--- Passage to read ---

Injecting Goats

18 September, 2015rodster385Comments (0)

This is a listing of different medications that are useful in treating problems with your goats. We are not experts or vets and you should only use this as general information and not expert advise. The majority of this information was taken from articles in goat magazines, specifically Goat Rancher. We are not recommending any specific brand names nor specific dosages but believe we should include what was stated in the articles.

General Information on Injections
Intramuscular (IM)
Injected deep within a maor muscle mass, such as that in the hind leg or on the shoulder. It should be given with an 18 gauge, 2.5 to 4 cm needle, pointed straight into the muscle. Before injecting the drug, always withdraw on the syringe plunger to make sure you haven't hit a blood vessel. If this happens, blood will flow into the syringe. To correct, simply replace the needle in the muscle.
Subcutaneous (SQ)
Injected under the skin, usually in the neck or behind the shoulder. Usually a 1 to 2.5 cm needle is inserted at an angle through the skin. So that you do not stick yourself, pick up the skin with your fingers and insert the needle through the skin while it is pointed away from your fingers.

--- Exercise data ---

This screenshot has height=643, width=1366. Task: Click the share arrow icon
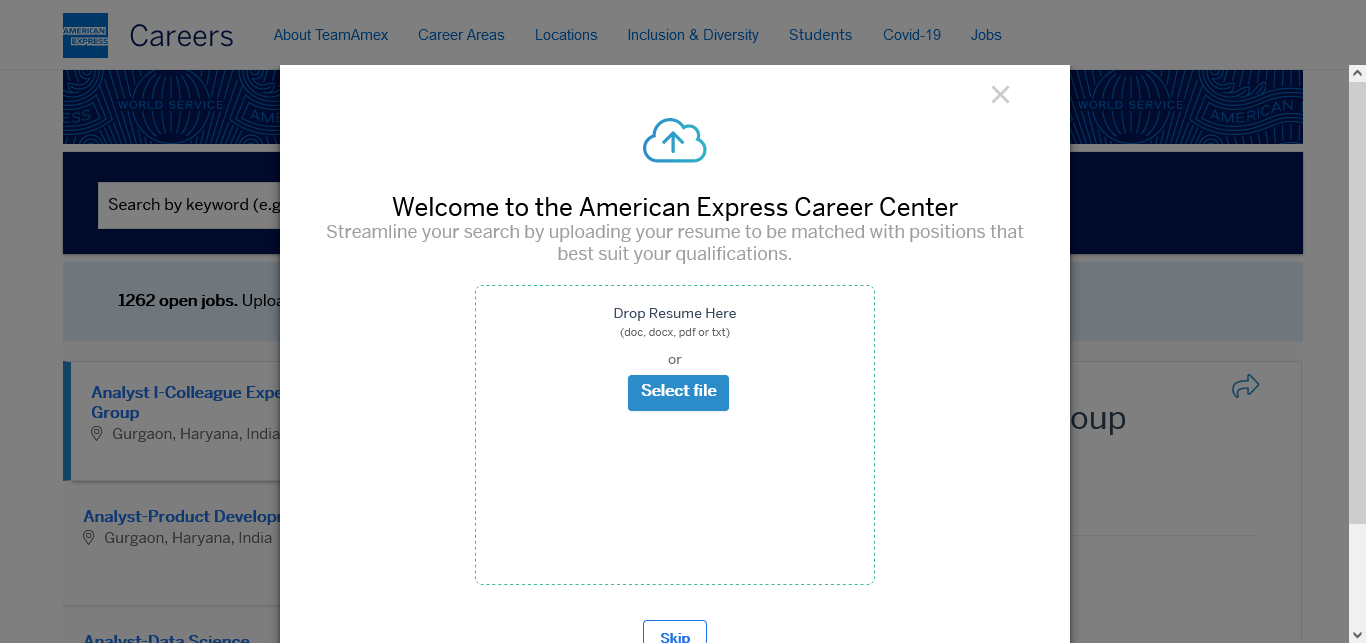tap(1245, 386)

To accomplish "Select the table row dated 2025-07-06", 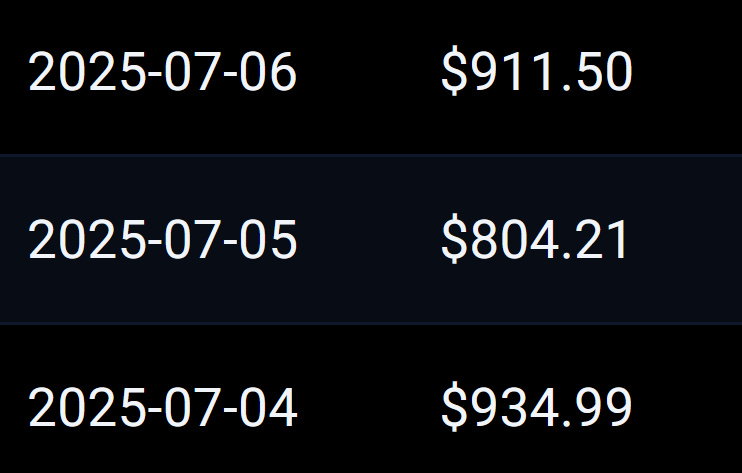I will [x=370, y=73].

---
--- Exercise data ---

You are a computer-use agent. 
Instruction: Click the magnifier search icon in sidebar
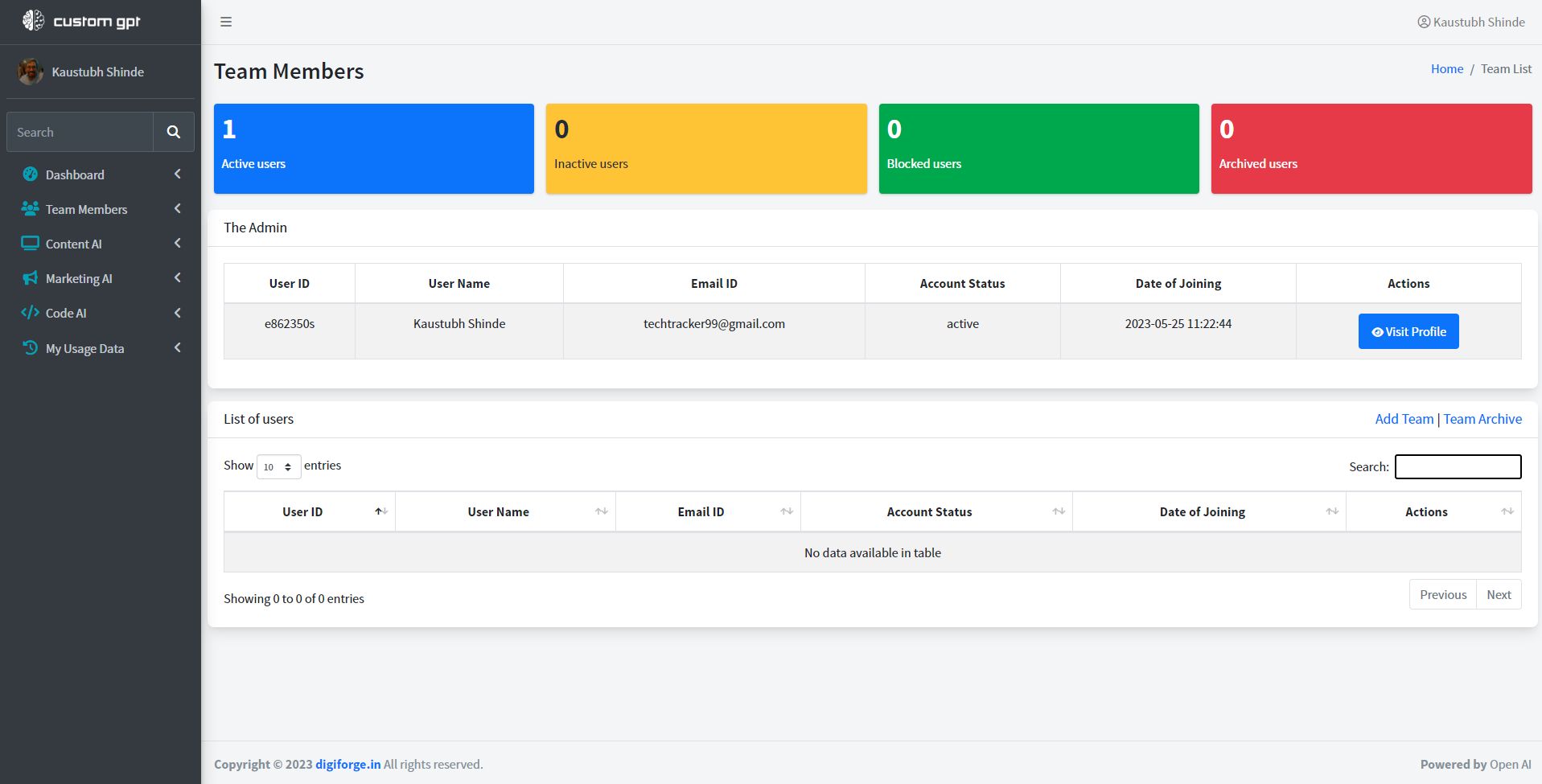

---
--- Exercise data ---

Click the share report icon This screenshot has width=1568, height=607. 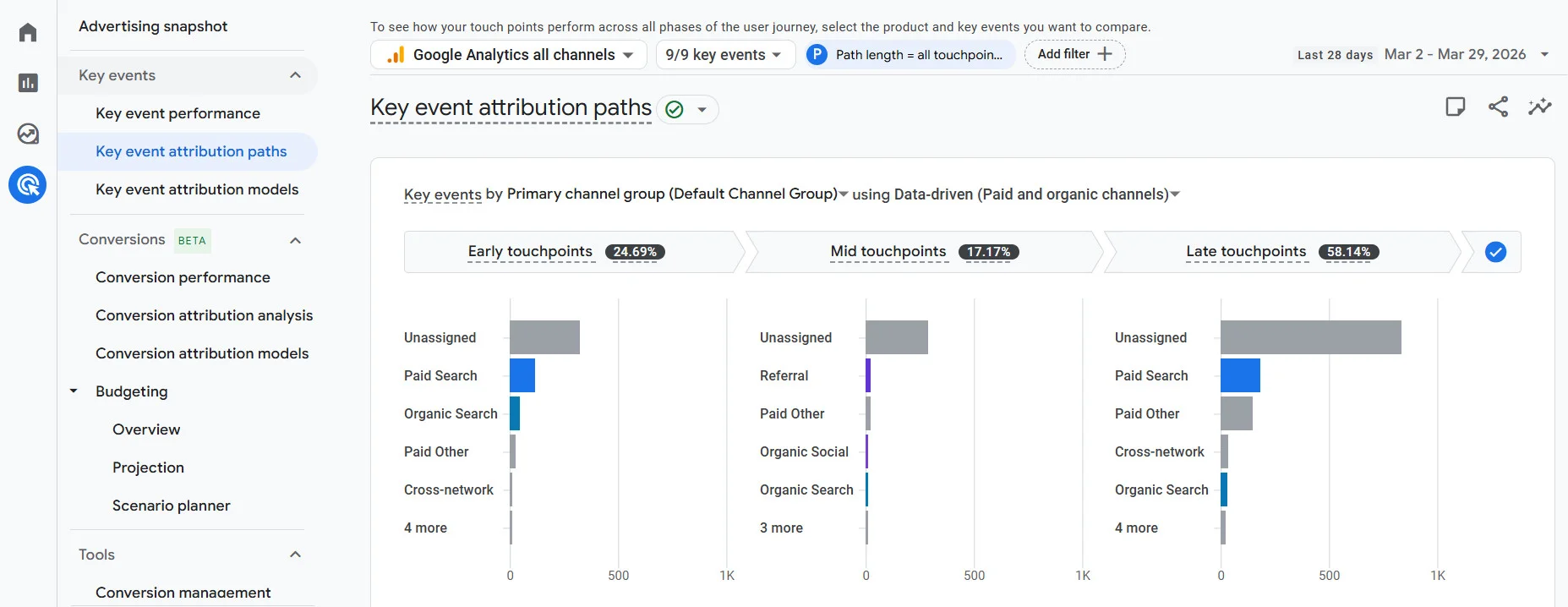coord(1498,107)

---

◆ Directions ◆
(a) Answer these from the goat injection text:
(i) Which goat magazine does it name as a specific source of its information?
(ii) What needle gauge does it give for intramuscular injections?
(iii) Where on the goat are subcutaneous injections usually given?
(b) From the goat injection text, extract everything from "General Information on" down to "from your fingers.".

◆ Answers to this exercise ◆
(a)
(i) Goat Rancher
(ii) 18 gauge
(iii) In the neck or behind the shoulder

(b)
General Information on Injections
Intramuscular (IM)
Injected deep within a maor muscle mass, such as that in the hind leg or on the shoulder. It should be given with an 18 gauge, 2.5 to 4 cm needle, pointed straight into the muscle. Before injecting the drug, always withdraw on the syringe plunger to make sure you haven't hit a blood vessel. If this happens, blood will flow into the syringe. To correct, simply replace the needle in the muscle.
Subcutaneous (SQ)
Injected under the skin, usually in the neck or behind the shoulder. Usually a 1 to 2.5 cm needle is inserted at an angle through the skin. So that you do not stick yourself, pick up the skin with your fingers and insert the needle through the skin while it is pointed away from your fingers.